« La veille, une vingtaine d’hommes armés de simples fusils de chasse occupent la cave industrielle du colon escroc Depeille. Ils renvoient les occupants, deux ou trois membres de la famille et quelques ouvriers. Ils annoncent qu’ils se placent dans une position défensive et qu’ils veulent dénoncer le scandale de la viticulture corse, obtenir une enquête, voire poursuivre les escrocs et engager un processus de rétrocession des terres aux jeunes Corses.
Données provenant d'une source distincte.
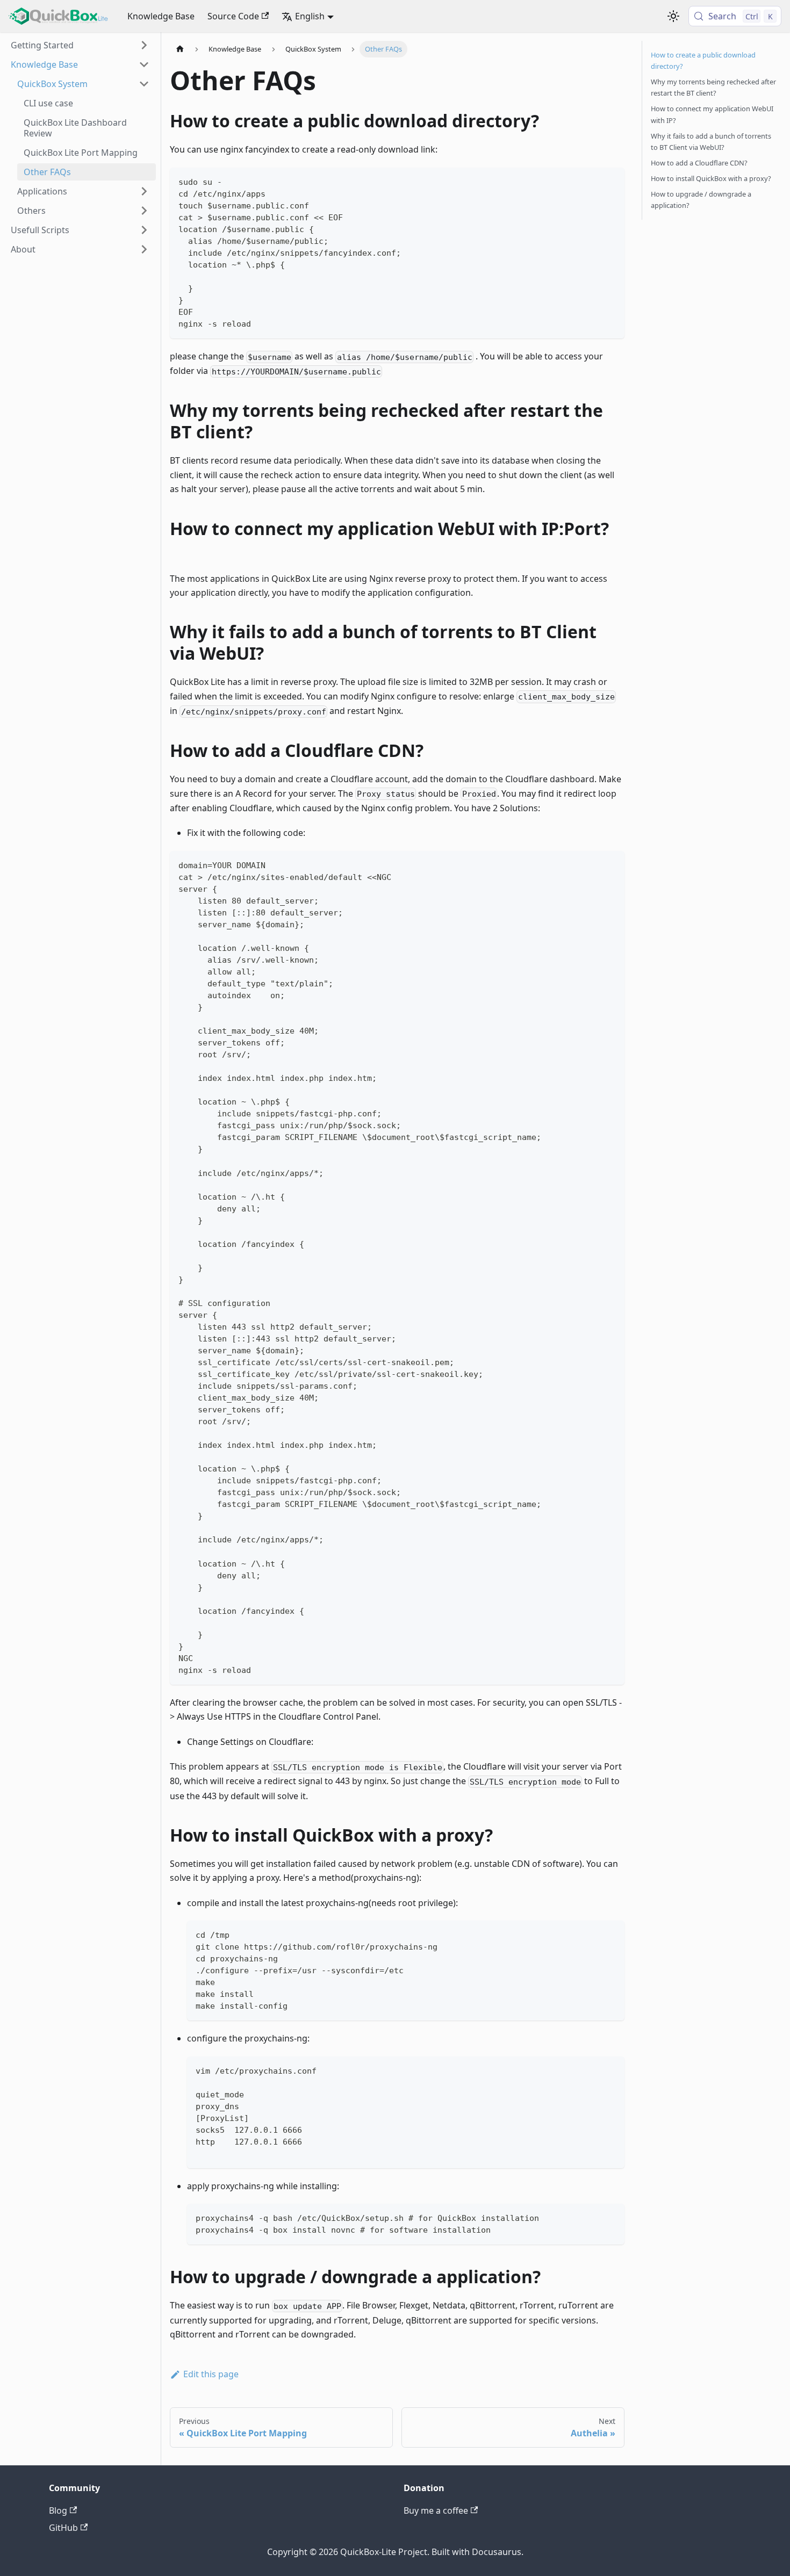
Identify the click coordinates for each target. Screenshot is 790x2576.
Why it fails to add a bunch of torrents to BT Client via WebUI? (711, 141)
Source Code (233, 16)
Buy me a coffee (436, 2510)
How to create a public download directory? (703, 60)
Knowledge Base (161, 16)
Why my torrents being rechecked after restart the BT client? (713, 87)
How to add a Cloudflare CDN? (699, 163)
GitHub (63, 2528)
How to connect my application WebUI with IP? (712, 114)
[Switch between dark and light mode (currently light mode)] (673, 16)
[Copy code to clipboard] (611, 181)
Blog (58, 2510)
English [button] (310, 16)
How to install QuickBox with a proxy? (711, 178)
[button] (80, 45)
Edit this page (211, 2374)
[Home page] (180, 49)
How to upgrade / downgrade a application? (701, 199)
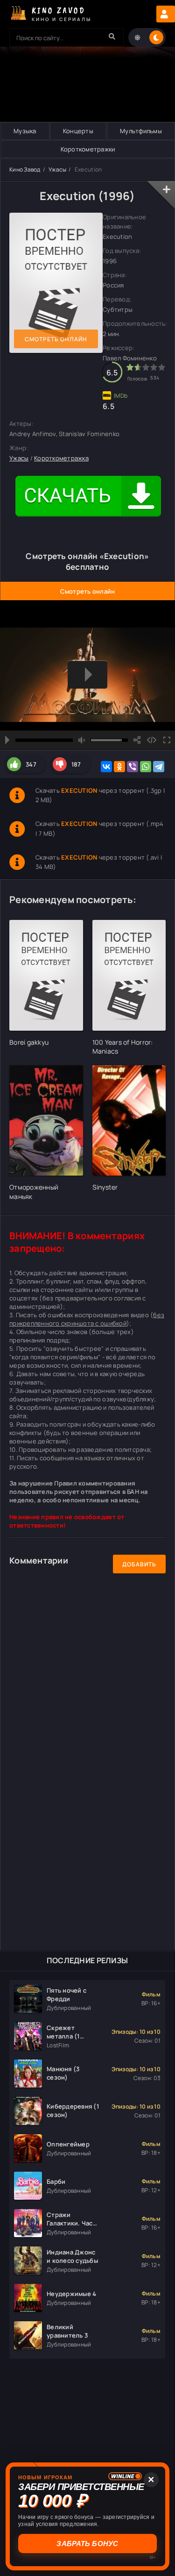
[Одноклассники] (119, 766)
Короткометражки (88, 149)
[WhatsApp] (145, 766)
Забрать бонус (87, 2543)
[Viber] (132, 766)
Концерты (78, 131)
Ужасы (57, 169)
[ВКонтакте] (106, 766)
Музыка (25, 131)
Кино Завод (25, 169)
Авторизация (165, 14)
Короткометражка (61, 458)
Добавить (139, 1564)
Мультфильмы (141, 131)
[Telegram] (158, 766)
Ce matin, à 5 heures, une opération militaire de grande envergure est déclenchée avec près de 3.000 hommes armés jusqu’aux dents et avec l’appui d’une dizaine d’hélicoptères et de six auto-mitrailleuses. L’assaut paraît imminent avec beaucoup de sang en perspective. Pour obliger le « pouvoir » à réfléchir afin d’éviter l’affrontement, les retranchés décident de prendre quelques otages. Ces otages seront libérés une demi-heure avant l’assaut de 15h50. Ceci prouve que cette prise d’otages n’a été qu’un stratagème désespéré pour faire reculer le moment de l’affrontement.
Mais dès lors, la situation est claire : l’assaut sera donné.
De nombreuses personnalités, des socioprofessionnels, de vieux syndicalistes, tentent de s’interposer pour qu’une discussion soit possible avant que le sang ne coule. Peine perdue.
Cette délégation humanitaire est refoulée sous prétexte qu’il est trop tard et les auto-mitrailleuses font mouvement, accompagnées de nombreux tirs de grenades lacrymogènes et aussitôt un tir est dirigé dans le dos d’une partie de la délégation qui se repliait. Ange Poli, président du CDJA, faisant partie de cette délégation, est blessé par balle au mollet. La riposte des assiégés est brève. Le Docteur Edmond Simeoni, après avoir consulté son monde, engage une tractation avec le préfet Guerin.
Il se constitue prisonnier à condition que les hommes du camp retranché sortent sans contrôle d’identité et avec leurs armes.
Ce qui est fait.
À 17 heures, tout est consommé : 2 blessés graves, 2 morts.
On reste effaré devant l’absurdité et l’inutilité de ce sang versé, devant la volonté aveugle d’employer la force brutale sur une soi-disant rébellion devenue symbolique.
Le pouvoir a raté l’occasion. Il a joué sinistrement aux apprentis sorciers.